Earlier today, Aston Martin revealed that all 150 units of the roughly-1,000-horsepower hypercar now officially have partial deposits on their metaphorical hoods. Even those deposits, however, are worth a minor lottery victory; Auto Express reports buyers were asked to put down around £500,000 (roughly $635,000) for each copy of the street-legal hypercar, which is rumored to ultimately cost between $1.2–$2 million a pop.
But don’t stop buying those lottery tickets just because you missed your chance to spec out your dream AM-RB 001. Aston also announced that it would be extending its partnership with Red Bull for a second year into 2017, prompting immediate speculation that the two brands are planning a follow-up supercar—speculation that Aston Martin CEO Andy Palmer was all too happy to encourage, according to Autocar, claiming the two companies could go on to build “[a] 002, a 003 or a 007 even.” (An Aston spokesperson later described Palmer’s language as “more tongue-in-cheek” than anything else.)
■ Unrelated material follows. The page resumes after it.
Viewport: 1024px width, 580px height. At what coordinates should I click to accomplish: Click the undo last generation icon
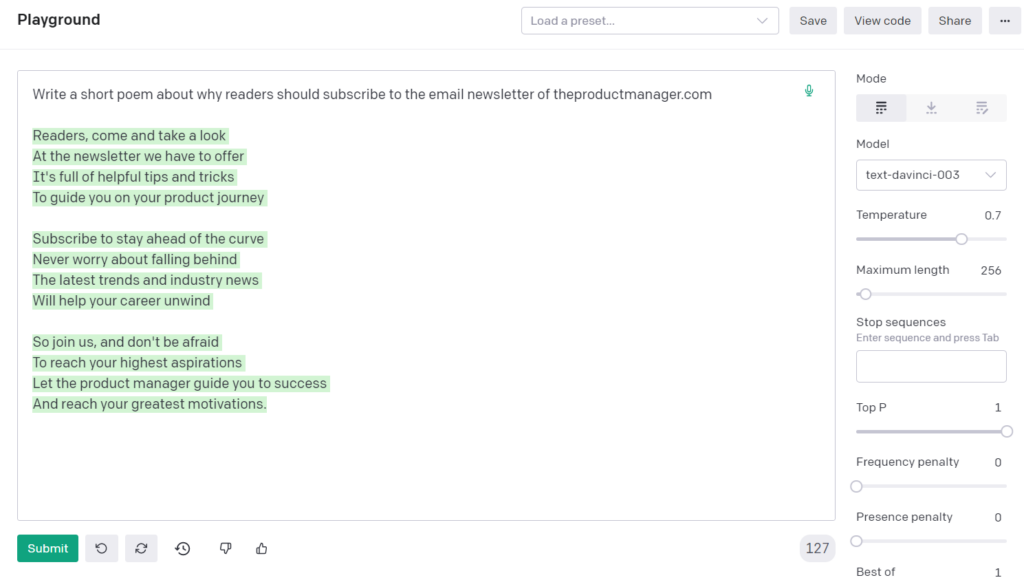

Of course, the companies could simply be extending the relationship in order to continue the work on the car together; the first prototypes are expected to hit the ground running next year, while customer deliveries likely won’t occur until 2019.
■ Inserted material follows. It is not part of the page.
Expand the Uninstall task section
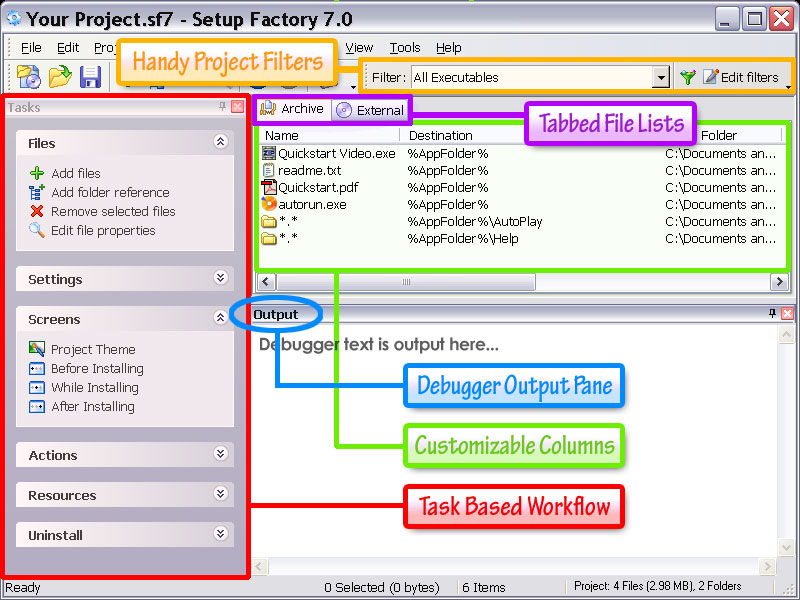The width and height of the screenshot is (800, 600). (x=221, y=535)
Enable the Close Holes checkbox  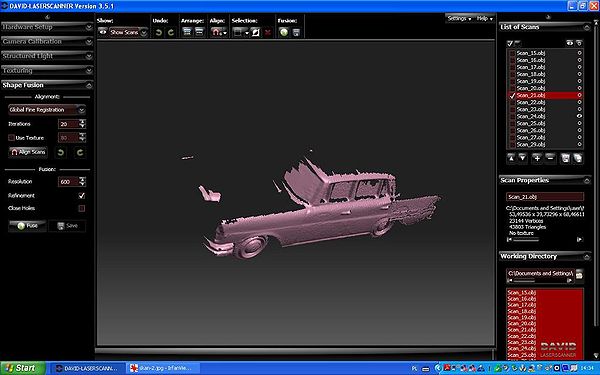pos(82,208)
Aston Martin and Red Bull officially announced the AM-RB 001 earlier this year, declaring that the car would offer performance nearly on par with a Formula One car while still being capable of road use. Power will come from a combination of a new naturally-aspirated V12 that revs to around 11,000 rpm, possibly along with an F1-inspired hybrid system; overall weight will be low enough to give the car a one-hp-to-one-kilo power-to-weight ratio, much like the Koenigsegg One:1. And thanks to the aerodynamic wisdom of Red Bull F1’s Adrian Newey, it should stick to the ground like flypaper even without Airbus-like wings.